Hi everyone,
i’m a bit uncertain, if i use assistants API correct for my use case. I achieved pretty good results just using regular ChatGPT with the gpt-4o, then uploading pdf invoices from construction projects and asking to return positions and prices from this document. Then I thought i’ll just build a simple web interface with the completions API, upload this PDF, sending a prompt with it and let GPT return JSON with the invoice items/positions. Turns out copmpletions API only accepts images, so i started using the assistants API.
I followed some tutorials and the official documentation i i’ve put somthing working up. But: As i understand file_search and vectorstores are made to build a knowledge base for my assistant. In my use case there isn’t really a knowledge base and i don’t want the assistant to get mixed up with former invoices that have been uploaded. That’s why i’m deleting the vector store every time and recreate it, when someone wants to upload a new pdf with invoice data. This feels like i’m using it not as it’s meant to be used.
So i was wondering: What exactly happens if I upload a PDF to standard ChatGPT? Is it something different? Whats the right way to make an assistant acces a single file that is only needed once and then can be forgotten about?
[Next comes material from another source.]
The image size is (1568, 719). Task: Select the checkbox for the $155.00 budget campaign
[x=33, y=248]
Or is it the right way i’m doing it?
Thanks a lot in advance!
Best regards,
Marius
1 Like
Hi @vierminus and welcome to the community!
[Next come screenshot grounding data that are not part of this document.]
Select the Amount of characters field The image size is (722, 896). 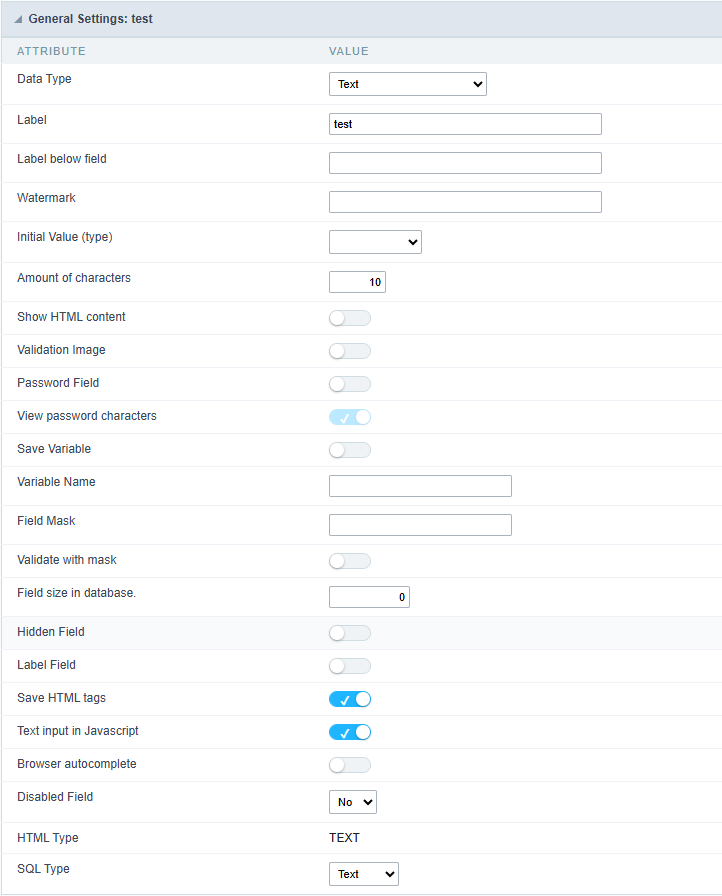[x=357, y=281]
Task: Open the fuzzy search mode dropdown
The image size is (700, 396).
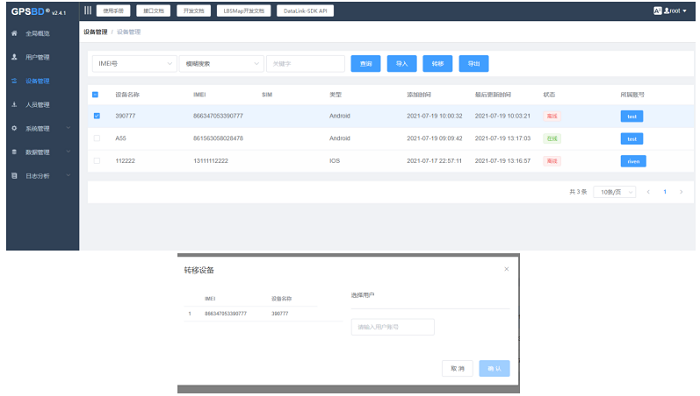Action: point(221,64)
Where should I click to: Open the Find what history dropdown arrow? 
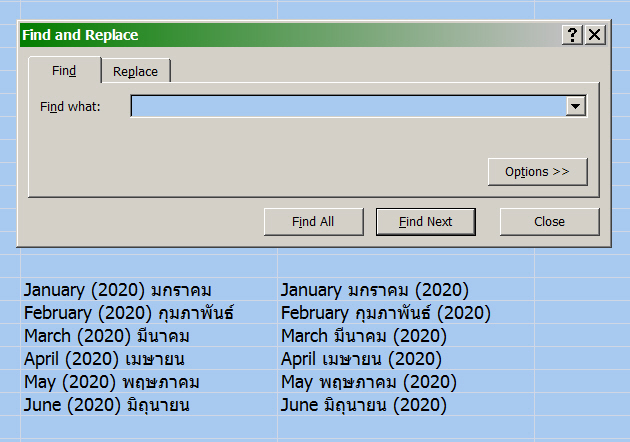(575, 106)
I am not sure I understood this statement:
Turns out completions API only accepts images
Could you elaborate?
You can send both text and images to chat completions API.
You are correct - Assistants API is meant to retain and retrieve knowledge over time - so in your case, it would be useful if you want to create an app where a user can query previous invoices.
Since you are essentially just doing a stateless service here of just extracting specific data given an invoice PDF, it would be better to simply use ChatCompletions directly.
This is highly dependent on the format and layout of your PDFs, but from my experience, treating PDFs as images (one image per page) for invoices and sending those as base64 encoded strings, together with textual content (see here) gives me best results, but it is more pricey.
Hey @platypus thank you for your answer!
Yeah, as you mentioned, it’s either an image or text, not a file attachment. In ChatGPT i can add the pdf file as it is as an attachment by clicking the paperclip icon and send it to the model and interact with it. I’m not sure what ChatGPT is doing behind the scenes with it
When i want to use the Chat Completions i have to convert it to text or image. Since these kind of invoices i’m working with have pretty wild and big table layouts i might lose to much context when i extract the text because the positioning is important. Extracting images can also be painful, since these pdfs sometimes have many pages. That’s why i thought this might neither be the right way. Sorry i can’t attach one, since it’s company / customer data.
That’s why i came up with my assistant-solution. And it’s working pretty ok, and isn’t that expensive, one run is ~ 5 cents with 4o and even less with 4o-mini. I just thought there might be a better way. Also it takes a while checking if there is already an assistant and an vector store and delete and rectreate them if this is the case, then upload the file and wait for a response.